## Задача 1
Верните из текста о речи в классической культуре точный фрагмент, начиная со слов «Документальная фиксация речей» и продолжая до слов «постфактум ощущается закономерным.».
## Задача 2
Ответьте на вопросы по тексту о речи в классической культуре:
(а) Кто из риторов написал похвальные слова Елене Троянской?
(б) На какое сочинение Аристотеля ссылается текст, говоря о ясности стиля?
(в) Почему «отсутствие низости» нельзя объяснять только ссылками на природу?
## Задача 3
Продолжите текст о речи в классической культуре, начав сразу после его последнего предложения.

──────── Исходный текст ────────

В классической культуре каждая новая реплика должна быть ответом не только на сложившуюся природную ситуацию, но и на уже высказанные реплики, и таким образом речь о природе всегда дополнялась речью о речи.

Например, и один из основателей риторики Горгий, и успешный ритор Исократ написали похвальные слова Елене Троянской, пытаясь доказать, что механика любовной страсти снимает вопрос об ответственности Елены за Троянскую войну. Но если Горгий говорил о страсти как о внезапном действии воли, совпадающем с нормативным действием природы, то Исократ описывал страсть как эффект различных речевых модальностей (окраски, типа действия и типа воздействия), скопление которых в пределах одного рассуждения и делает страсть неотвратимой.

Если в первом случае страсть представляет собой область, которую оспаривают друг у друга природа и обладающая собственной речью воля, то во втором случае страсть оказывается предметом постоянного присвоения со стороны речи, которая уже выстроила себя по всем канонам природы и природного действия. Такое же отношение между «первым» и «вторым» рассказом мы видим в истории античной историографии: любая историографическая традиция начинается с приручения каждого необычного факта как части общей описываемой связной речью судьбы; но последователи этой традиции как раз начинают выдвигать гипотезы о судьбе, ее действии и действующих лицах.

Оживление различных идейных позиций как мнимых персонажей (олицетворение), как гипотетических носителей различных реплик внутри общей критики уже прозвучавших речей, приводит к персонализации (олицетворению, представлению как личности) стилистических стратегий, наделению различных стилей и способов выражения вполне личными и человеческими чертами.

Например, если ясность стиля, которую требует Аристотель, еще может быть объяснена без обращения к «персональности», как перенос свойств неживой природы на впечатления от звучащей или мысленно воспринимаемой речи (Аристотель. Поэтика 1458а), то «отсутствие низости» уже нельзя объяснять только ссылками на природу и ее свойства; так как ничего низкого вне социальных отношений нет. Итак, речь существует уже в ситуации полемики между людьми разных характеров; и сам личный характер речи делает обсуждение любого вопроса не только основательным, но и серьезным на вид.

Но если есть характер речи, создающий глубоко личные позиции спора, то эти позиции могут быть показаны наглядно. В классической культуре такая наглядность отчасти блокировалась наличием исторических персонажей, как жизненных примеров поведения, каждый из которых присваивал весь ресурс выразительной речи. Персонаж исторического сочинения и биографии хотел в повествовании выглядеть лучше, чем был на самом деле, и потому его речь становилась совершенно гладкой и выразительной – правильной и отточенной речью в исторических сочинениях говорили те люди, за которыми такое умение никто бы не заподозрил в жизни.

Документальная фиксация речей исторических деятелей в начале Нового времени, причем не как в классическую эпоху – в качестве слова, продолжающегося правильным и закономерным делом, а в качестве слова, которое разоблачает скрытые мотивы того, кто его произнес, привела к развитию исторической живописи и иллюстрации уже не как изображения идеально смоделированных ситуаций, а как зарисовок спонтанных состояний, но приводящих к тому развитию событий, которое постфактум ощущается закономерным.

──────── Набор строк ────────

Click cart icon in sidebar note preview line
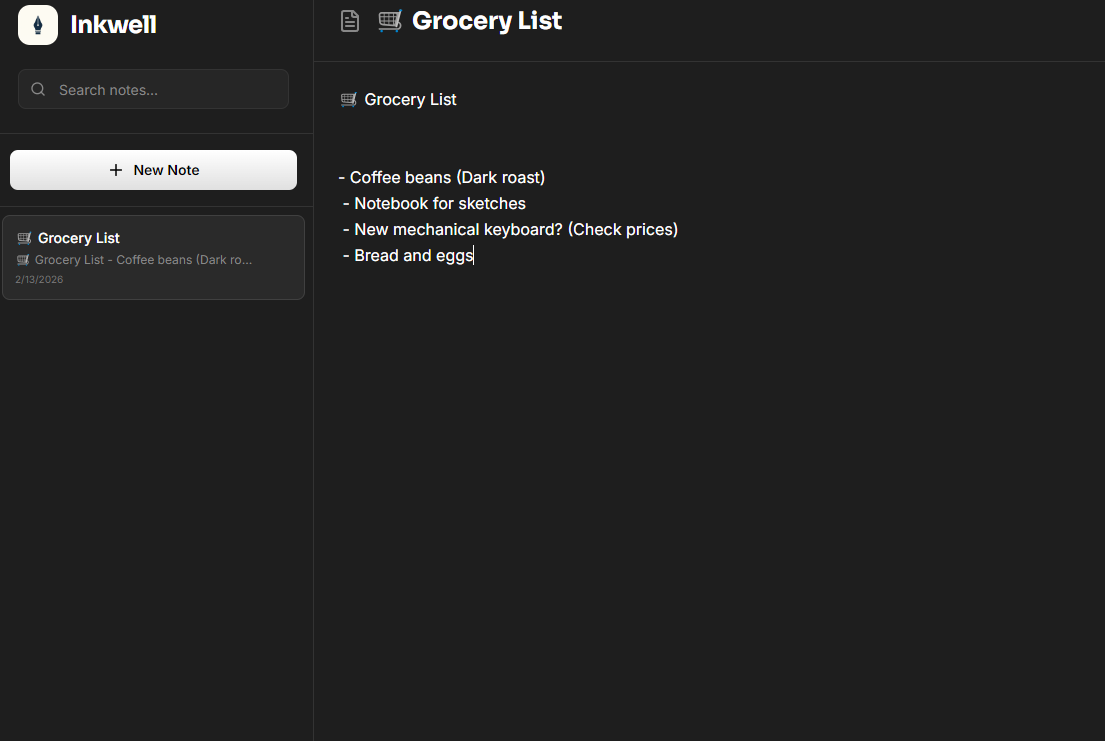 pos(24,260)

────────
──────── Набор строк ────────

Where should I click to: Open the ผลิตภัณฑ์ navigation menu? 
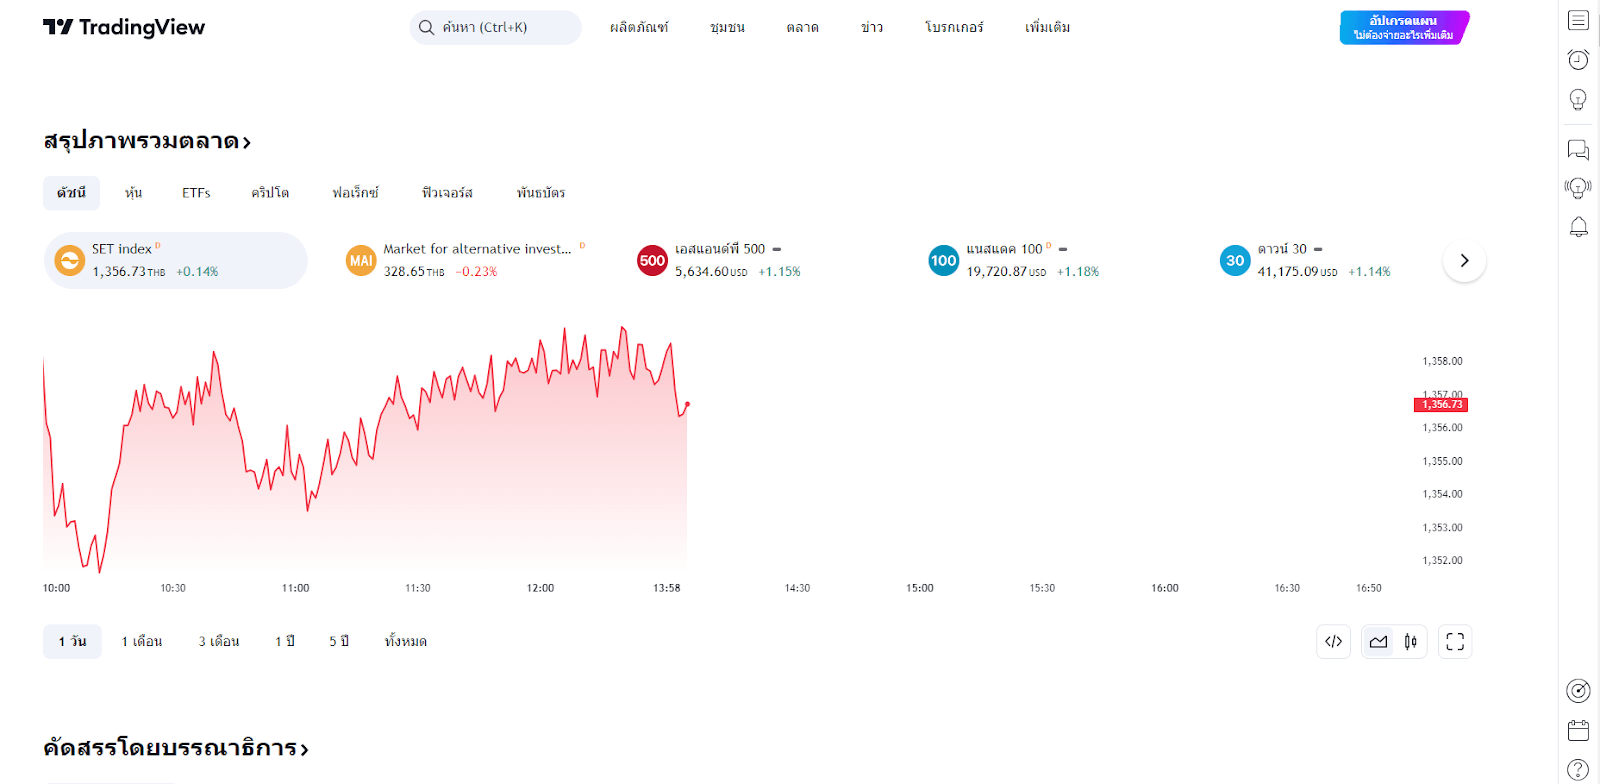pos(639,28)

────────
──────── Набор строк ────────

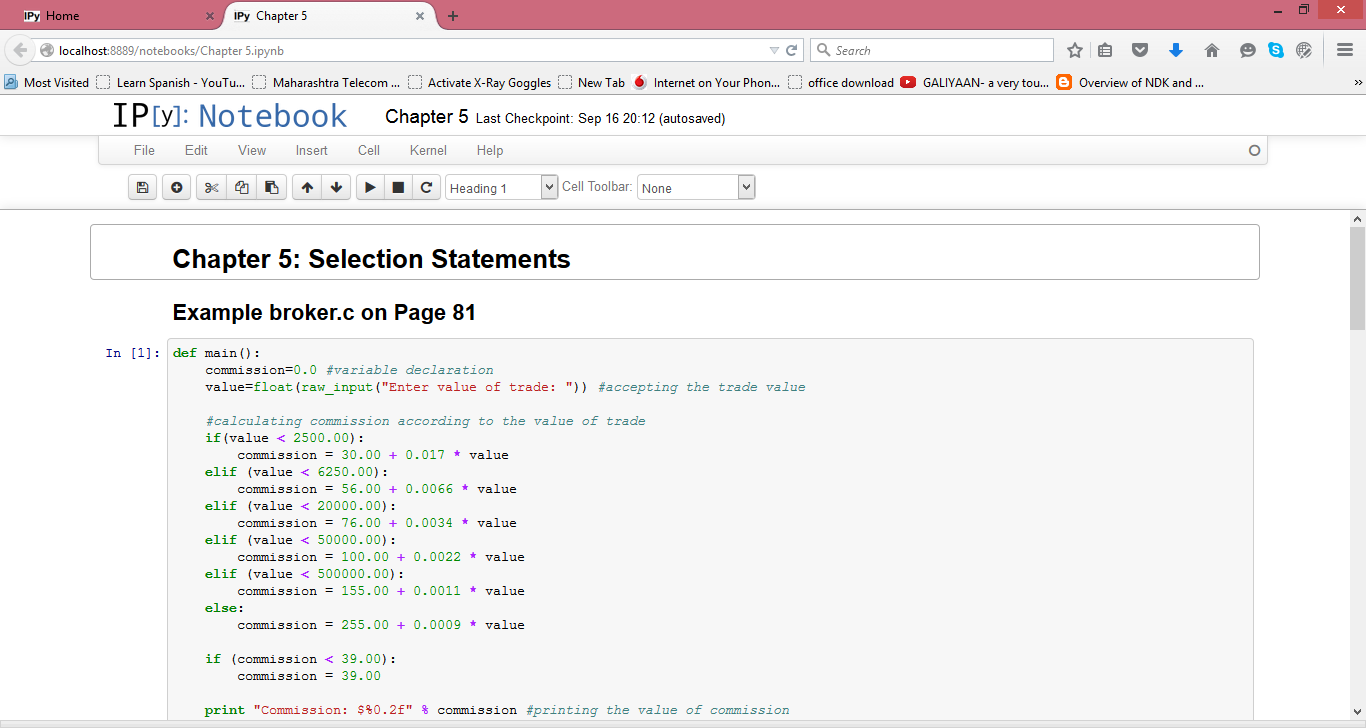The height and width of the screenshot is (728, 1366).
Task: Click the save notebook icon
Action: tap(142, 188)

────────

## Результат задания 1
Документальная фиксация речей исторических деятелей в начале Нового времени, причем не как в классическую эпоху – в качестве слова, продолжающегося правильным и закономерным делом, а в качестве слова, которое разоблачает скрытые мотивы того, кто его произнес, привела к развитию исторической живописи и иллюстрации уже не как изображения идеально смоделированных ситуаций, а как зарисовок спонтанных состояний, но приводящих к тому развитию событий, которое постфактум ощущается закономерным.

## Результат задания 2
(а) Горгий и Исократ.
(б) На «Поэтику» (1458а).
(в) Потому что ничего низкого вне социальных отношений нет.

## Результат задания 3
В период раннего Нового времени появилось немало влиятельных трактовок эпоса (и романа как нового эпоса) как напряженного видения индивидуальных судеб внутри общей панорамы. Если для классической теории герой и его перипетии были предельно интересны по умолчанию, в силу самой организации общепринятой риторической аргументации, то в новое время замечается лишь то, как судьба героя, растворенная в типичности и обобщенности характера, делается интересной благодаря постоянному панорамному видению любого обстоятельства, которое могло бы на него повлиять.

Вместо той искусной типологизации, которую предполагала классическая политическая речь, проводящая всех участников политики через все стандартные варианты участия в ней, визуальность (нормы изображения и привычки «видеть») нового времени отождествляет типологическое с природным, и потому политическое участие превращает в спонтанную практику действенных реакций на речь.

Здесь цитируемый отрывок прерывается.